# WHAT IS EXPECTED
Copy precisely the first line of the material below and every later line, stopping with the line that contains "Press (443, 19)".

# INPUT
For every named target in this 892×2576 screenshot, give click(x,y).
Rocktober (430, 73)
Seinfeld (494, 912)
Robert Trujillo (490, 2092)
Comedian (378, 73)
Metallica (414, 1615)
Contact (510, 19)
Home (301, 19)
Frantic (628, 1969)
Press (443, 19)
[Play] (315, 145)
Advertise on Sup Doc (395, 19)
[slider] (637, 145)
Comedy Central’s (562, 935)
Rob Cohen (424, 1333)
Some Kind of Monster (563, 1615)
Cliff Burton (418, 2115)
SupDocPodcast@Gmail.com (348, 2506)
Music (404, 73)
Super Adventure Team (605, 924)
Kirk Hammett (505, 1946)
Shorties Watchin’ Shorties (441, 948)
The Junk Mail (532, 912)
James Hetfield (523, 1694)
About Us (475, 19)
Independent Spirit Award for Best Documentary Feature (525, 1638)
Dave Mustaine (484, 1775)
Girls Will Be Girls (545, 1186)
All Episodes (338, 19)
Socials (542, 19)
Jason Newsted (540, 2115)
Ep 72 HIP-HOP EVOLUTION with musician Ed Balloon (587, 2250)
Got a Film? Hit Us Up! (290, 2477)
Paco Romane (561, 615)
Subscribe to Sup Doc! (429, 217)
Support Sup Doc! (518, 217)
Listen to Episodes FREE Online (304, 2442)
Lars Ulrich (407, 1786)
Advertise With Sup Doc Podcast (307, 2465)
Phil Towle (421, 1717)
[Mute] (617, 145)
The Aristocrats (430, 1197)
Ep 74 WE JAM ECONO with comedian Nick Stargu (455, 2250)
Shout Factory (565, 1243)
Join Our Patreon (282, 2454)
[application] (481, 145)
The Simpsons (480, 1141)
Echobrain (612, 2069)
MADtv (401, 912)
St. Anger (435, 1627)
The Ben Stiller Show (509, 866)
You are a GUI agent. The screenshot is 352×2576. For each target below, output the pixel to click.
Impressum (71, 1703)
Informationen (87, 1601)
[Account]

# SOLUTION TO THIS EXERCISE
For every named target in this 892×2576 screenshot, give click(x,y).
Rocktober (430, 73)
Seinfeld (494, 912)
Robert Trujillo (490, 2092)
Comedian (378, 73)
Metallica (414, 1615)
Contact (510, 19)
Home (301, 19)
Frantic (628, 1969)
Press (443, 19)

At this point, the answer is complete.